The most recent issue of Debevoise & Plimpton’s always stellar FCPA Update contains an interesting article titled “Do FCPA Remedies Follow FCPA Wrongs? ‘Disgorgement’ in Internal Controls and Books and Records Case.” See here. The article chronicles the “growing trend” in which the SEC “has obtained hefty FCPA-related settlements including company obligations to ‘disgorge’ various amounts” even though the corporate defendant is not charged with an FCPA anti-bribery violation.
Indeed, it is a growing trend. In my 2010 SEC FCPA Enforcement Year in Review post (here), I calculated that 96% of SEC FCPA enforcement settlement amounts in 2010 consisted of disgorgement and prejudgment interest (including in cases where the SEC does not charge an FCPA anti-bribery violation).
The Debevoise author group (which includes Paul Berger (here) a former Associate Director of the SEC Division of Enforcement) concludes that “settlements invoking disgorgement but charging no primary anti-bribery violations push the law’s boundaries, as disgorgement is predicated on the common-sense notion that an actual, jurisdictionally-cognizable bribe was paid to procure the revenue identified by the SEC in its complaint.” The authors note that such “no-charged bribery disgorgement settlements appear designed to inflict punishment rather than achieve the goals of equity.”
In pointed language, the author groups concludes as follows. “Given the bedrock principle that a court’s equitable power to order such disgorgement goes only as far as the scope of the violation, it is difficult to determine how a court could lawfully allow disgorgement of profits for uncharged violations without the remedy crossing line into ‘punishment’ for the violations actually charged.
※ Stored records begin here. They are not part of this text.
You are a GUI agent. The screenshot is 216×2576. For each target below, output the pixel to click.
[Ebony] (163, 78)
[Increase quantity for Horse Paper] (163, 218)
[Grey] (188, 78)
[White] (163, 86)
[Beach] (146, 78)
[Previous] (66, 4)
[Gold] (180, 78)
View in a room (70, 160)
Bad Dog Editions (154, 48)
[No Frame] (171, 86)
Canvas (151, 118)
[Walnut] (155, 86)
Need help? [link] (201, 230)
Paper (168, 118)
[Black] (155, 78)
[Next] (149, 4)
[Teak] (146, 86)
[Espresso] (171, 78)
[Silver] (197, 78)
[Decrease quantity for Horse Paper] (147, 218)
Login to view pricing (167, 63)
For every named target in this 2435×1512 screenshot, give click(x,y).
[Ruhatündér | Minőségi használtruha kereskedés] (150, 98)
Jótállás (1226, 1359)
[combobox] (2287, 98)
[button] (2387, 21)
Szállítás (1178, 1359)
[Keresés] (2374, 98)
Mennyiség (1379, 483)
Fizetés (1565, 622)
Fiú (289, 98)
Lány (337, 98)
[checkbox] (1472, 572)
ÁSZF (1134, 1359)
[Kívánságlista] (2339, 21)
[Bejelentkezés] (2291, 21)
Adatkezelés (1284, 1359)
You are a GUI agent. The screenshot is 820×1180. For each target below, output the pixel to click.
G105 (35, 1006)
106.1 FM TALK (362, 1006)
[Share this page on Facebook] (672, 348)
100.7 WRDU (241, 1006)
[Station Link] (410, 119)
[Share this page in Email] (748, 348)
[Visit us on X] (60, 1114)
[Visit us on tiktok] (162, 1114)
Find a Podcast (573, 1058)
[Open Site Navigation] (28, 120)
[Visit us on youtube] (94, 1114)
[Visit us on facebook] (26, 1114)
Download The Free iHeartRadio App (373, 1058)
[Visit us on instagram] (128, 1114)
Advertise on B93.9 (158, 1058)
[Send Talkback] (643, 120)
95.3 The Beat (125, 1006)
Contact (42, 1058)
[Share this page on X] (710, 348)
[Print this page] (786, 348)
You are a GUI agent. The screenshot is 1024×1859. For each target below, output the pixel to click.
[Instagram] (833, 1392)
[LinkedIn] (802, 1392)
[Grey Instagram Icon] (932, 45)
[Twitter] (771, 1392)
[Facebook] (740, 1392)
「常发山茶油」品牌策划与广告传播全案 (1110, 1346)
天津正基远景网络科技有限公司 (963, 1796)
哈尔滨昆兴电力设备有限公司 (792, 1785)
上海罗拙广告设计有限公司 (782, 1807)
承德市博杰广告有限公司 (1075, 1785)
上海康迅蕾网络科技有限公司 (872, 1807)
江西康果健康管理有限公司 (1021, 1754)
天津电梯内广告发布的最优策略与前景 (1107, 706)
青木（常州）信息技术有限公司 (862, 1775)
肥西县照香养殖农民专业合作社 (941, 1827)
Although settling companies that willingly accept disgorgement as a remedy in such cases may have important strategic interests at stake – e.g., avoiding primary anti-bribery charges – even these companies (as well as the SEC) must consider that the federal courts may at some point step in and forbid such settlements as beyond ‘the bounds of fairness, reasonableness, and adequacy.’ Similarly, although stipulated SEC civil cease and desist orders do not require judicial approval for their entry, the same result could occur if, and when, the agency seeks judicially to enforce the requirements of a jurisdictionally-flawed order in one of the ‘no charged bribery disgorgement’ cases. At some point, in any event, Congress may well determine that the practice of seeking ‘disgorgements’ in cases in which there is no jurisdictionally-cognizable bribery charged by the SEC is an inappropriate use of the agency’s authority. In light of these serious legal issues, the Commission itself may wish to re-examine its settlement practices in this arena.”
For additional reading on this topic, see my article “The Facade of FCPA Enforcement” (here) – specifically the section titled “Disgorge What?” (pages 981-984).